■ **Document segment**
■ ■ ■
Watching this match was like watching a lot of NBA games. You can hit the snooze alarm and go back to sleep until the last five minutes – or the tiebreak as we call it in tennis – because nothing of import really happens until then, sorry to say. This is the lot of the huge servers. Not many people think they have much of a game beyond their serve.

But Karlovic does. We saw a few actual rallies. I was betting we would not see too many rallies where the ball crossed the net more than three times. We got a few more than that. Dr. Evil held his own off the ground better than Marat Safin did in the following match. He can move pretty decently for a tall tall guy, and he has nice low volleys that skim the net with a firm pace. You don’t want to see this guy get into a groove on his serve, which happened here in the semi-finals, his first signs of real life on the tour after a while off due to a knee injury. His serve is getting more honed in the further he goes.

Fish had his chances. His serve held out well, that wasn’t the problem. A few key points did him in. At 5-4 in the first set he had several chances. Karlovic threw in his first double fault of the match for 0-15, then Fish dumped a good return at Ivo’s feet that he netted. But on the next point Karlovic came to net and Fish decided he wanted to try a lob. Poor shot selection there. I thought for sure he would go up the line to Karlovic’s backhand. Not many lobs get over guys this tall, and Karlovic put it away easily. Then a moment later Fish got a rare gift: a second serve out to his forehand, but he netted it. Karlovic held on to his serve, and into the tiebreak they went. Here Fish’s backhand let him down, he knocked one long and another into the net. His serve was fine, it was the ground game that let him down. Ivo grabbed the tiebreak 7-2.

In the second set a few moments early on caused Fish to give up the break. “It’s not over yet,” yelled a woman in the stands. Oh yes it is, said I to myself. Ivo kept motoring along with those powerful serves and nobody was going to make a dent in them on this day. 7-6(2), 6-4 was the final score.
■ ■ ■
■ **Given data**
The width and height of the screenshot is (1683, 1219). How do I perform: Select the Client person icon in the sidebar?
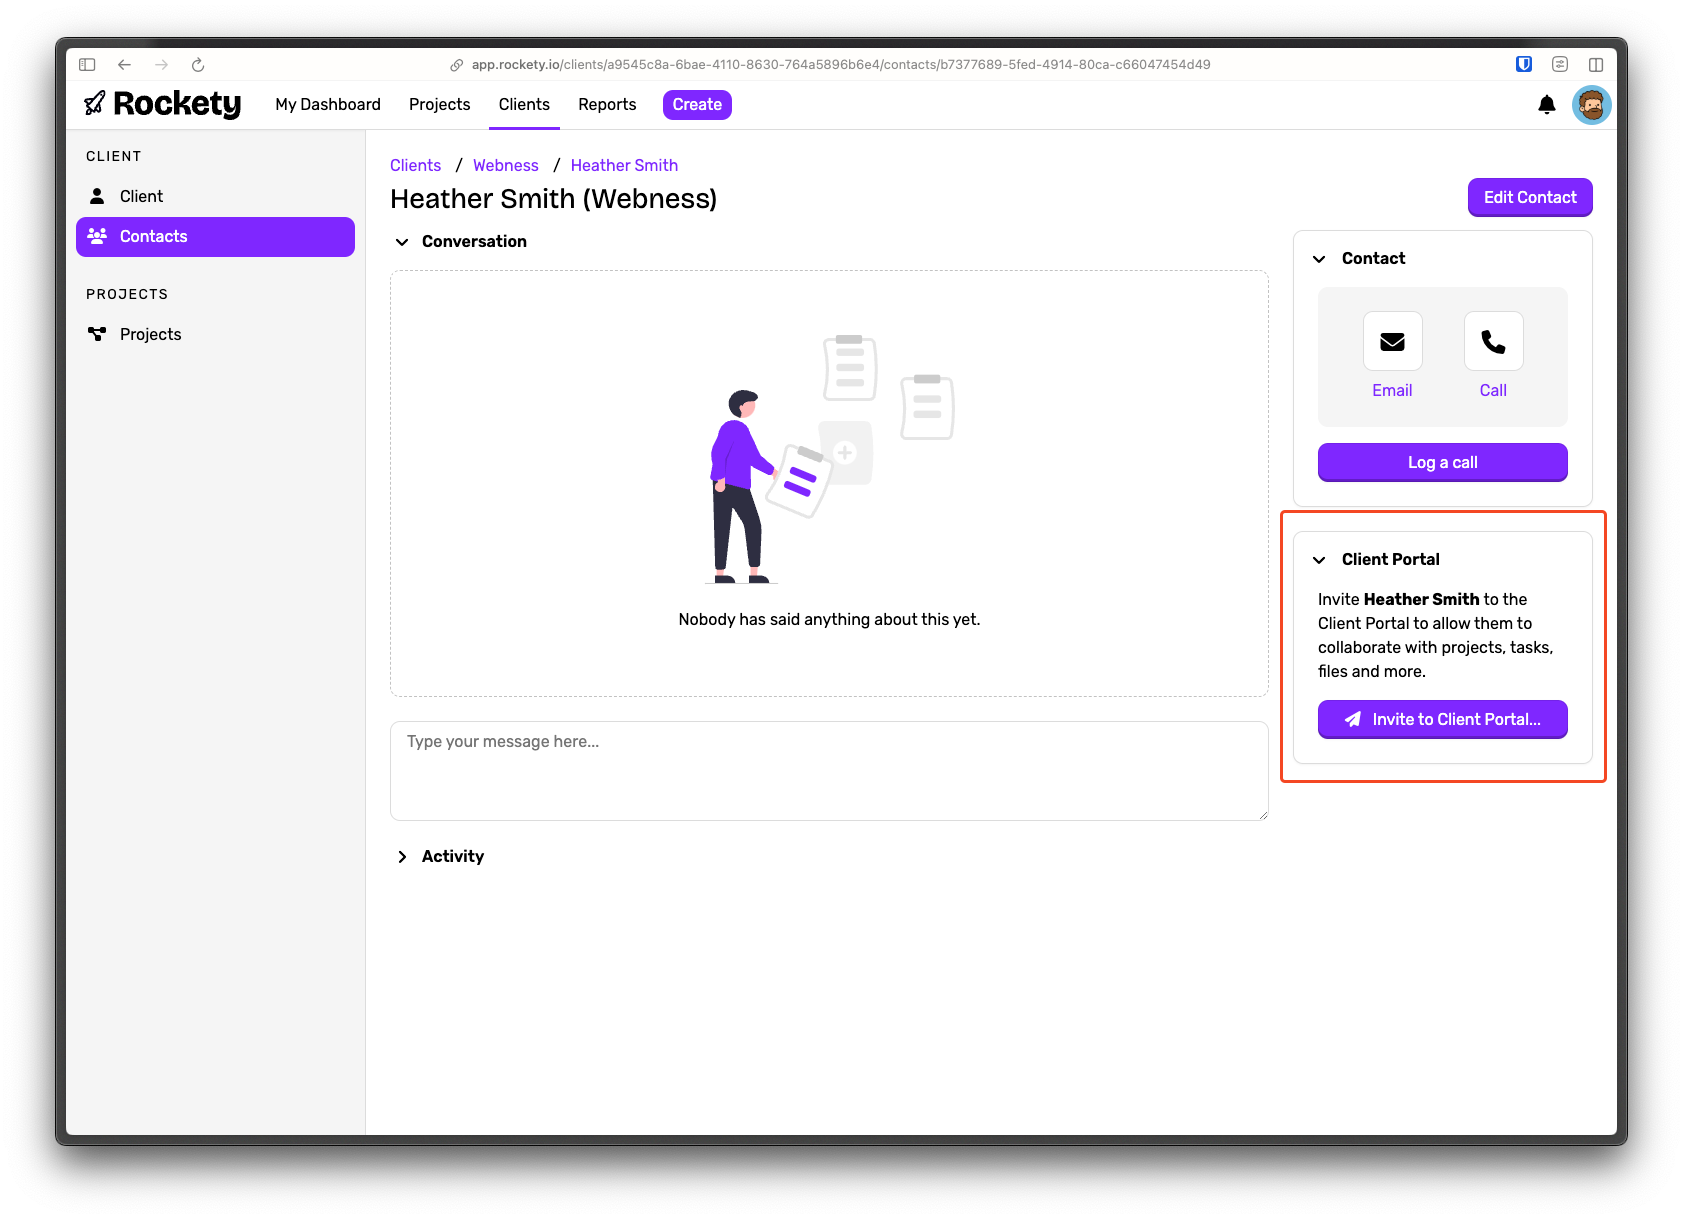pyautogui.click(x=97, y=196)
■ ■ ■
■ **Exercise directions**
From the tennis match report, output the passage that starts at "But Karlovic does." and stops after "further he goes.", copied word for word.

■ **The answer**
But Karlovic does. We saw a few actual rallies. I was betting we would not see too many rallies where the ball crossed the net more than three times. We got a few more than that. Dr. Evil held his own off the ground better than Marat Safin did in the following match. He can move pretty decently for a tall tall guy, and he has nice low volleys that skim the net with a firm pace. You don’t want to see this guy get into a groove on his serve, which happened here in the semi-finals, his first signs of real life on the tour after a while off due to a knee injury. His serve is getting more honed in the further he goes.